Any module Web Audio API can be created using the appropriate constructor context. To get a new object gain, you just need to call context.createGain (). Next, you can configure the resulting object both before and during playback. Configuration, a well as its possibilities and methods depend on the type of module, but in most cases it comes down to the simple installation of the values ​​for the corresponding fields of the object. Here’s an example of how to create a module gain and change the gain level.


var gainNode = context.createGain();
gainNode.gain.value = 0.4; // value 0..1 (can change dynamic)


Insert the amplifier circuit described above between the source and the receiver:





Delay (delay line)

This module allows you to delay the sound at a specific time.
Created and configured in the same way as described above gain.

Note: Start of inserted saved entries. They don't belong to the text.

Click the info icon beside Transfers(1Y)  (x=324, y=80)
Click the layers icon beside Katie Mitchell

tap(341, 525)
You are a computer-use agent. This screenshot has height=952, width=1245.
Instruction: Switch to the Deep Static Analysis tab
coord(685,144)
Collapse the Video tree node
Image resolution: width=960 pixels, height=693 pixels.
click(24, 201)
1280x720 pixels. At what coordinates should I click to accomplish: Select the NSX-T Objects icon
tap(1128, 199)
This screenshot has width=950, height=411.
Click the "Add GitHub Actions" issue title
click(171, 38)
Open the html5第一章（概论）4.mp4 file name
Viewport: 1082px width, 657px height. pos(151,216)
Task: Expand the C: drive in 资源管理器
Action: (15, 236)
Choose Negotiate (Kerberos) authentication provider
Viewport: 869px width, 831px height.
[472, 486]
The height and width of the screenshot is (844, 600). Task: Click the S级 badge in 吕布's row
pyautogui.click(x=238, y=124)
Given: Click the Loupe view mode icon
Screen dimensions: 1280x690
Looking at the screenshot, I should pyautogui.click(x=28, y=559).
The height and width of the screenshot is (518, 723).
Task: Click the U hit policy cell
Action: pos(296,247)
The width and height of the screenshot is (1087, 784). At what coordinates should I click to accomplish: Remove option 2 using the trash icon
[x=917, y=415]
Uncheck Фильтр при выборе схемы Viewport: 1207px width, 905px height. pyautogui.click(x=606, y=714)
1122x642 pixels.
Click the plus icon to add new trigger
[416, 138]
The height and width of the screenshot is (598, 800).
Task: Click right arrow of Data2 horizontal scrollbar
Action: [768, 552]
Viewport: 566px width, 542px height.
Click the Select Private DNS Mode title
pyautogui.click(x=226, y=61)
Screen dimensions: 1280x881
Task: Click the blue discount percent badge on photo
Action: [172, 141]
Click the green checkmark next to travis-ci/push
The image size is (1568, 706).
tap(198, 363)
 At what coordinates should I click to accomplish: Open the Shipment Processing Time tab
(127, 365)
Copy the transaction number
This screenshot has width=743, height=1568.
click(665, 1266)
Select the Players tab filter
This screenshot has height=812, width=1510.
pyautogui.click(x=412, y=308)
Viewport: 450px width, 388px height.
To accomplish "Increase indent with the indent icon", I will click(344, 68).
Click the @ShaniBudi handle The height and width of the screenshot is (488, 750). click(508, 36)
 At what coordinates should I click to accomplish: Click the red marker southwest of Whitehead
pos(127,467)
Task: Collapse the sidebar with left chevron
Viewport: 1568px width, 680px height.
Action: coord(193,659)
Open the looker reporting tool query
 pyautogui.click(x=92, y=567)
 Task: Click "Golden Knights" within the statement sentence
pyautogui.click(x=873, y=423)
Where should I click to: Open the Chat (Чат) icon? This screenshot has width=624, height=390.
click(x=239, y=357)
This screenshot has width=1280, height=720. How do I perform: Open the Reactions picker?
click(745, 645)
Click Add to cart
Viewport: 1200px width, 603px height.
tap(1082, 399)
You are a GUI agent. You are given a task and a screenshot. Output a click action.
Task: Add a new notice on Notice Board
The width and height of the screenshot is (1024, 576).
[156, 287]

var delayNode = context.createDelay();
delayNode.delayTime.value = 2; // 2 second



Let’s review the basic principles create a simple circuit with infinite loop signal using the gain for the signal attenuation and delay for delay. So we get a simple “echo” effect.

I must say that it is not the best example of how to do the “echo” effect, and it is suitable only as an example. The present realistic echo can be achieved by using the convolution module beep. Let’s look at it in more detail.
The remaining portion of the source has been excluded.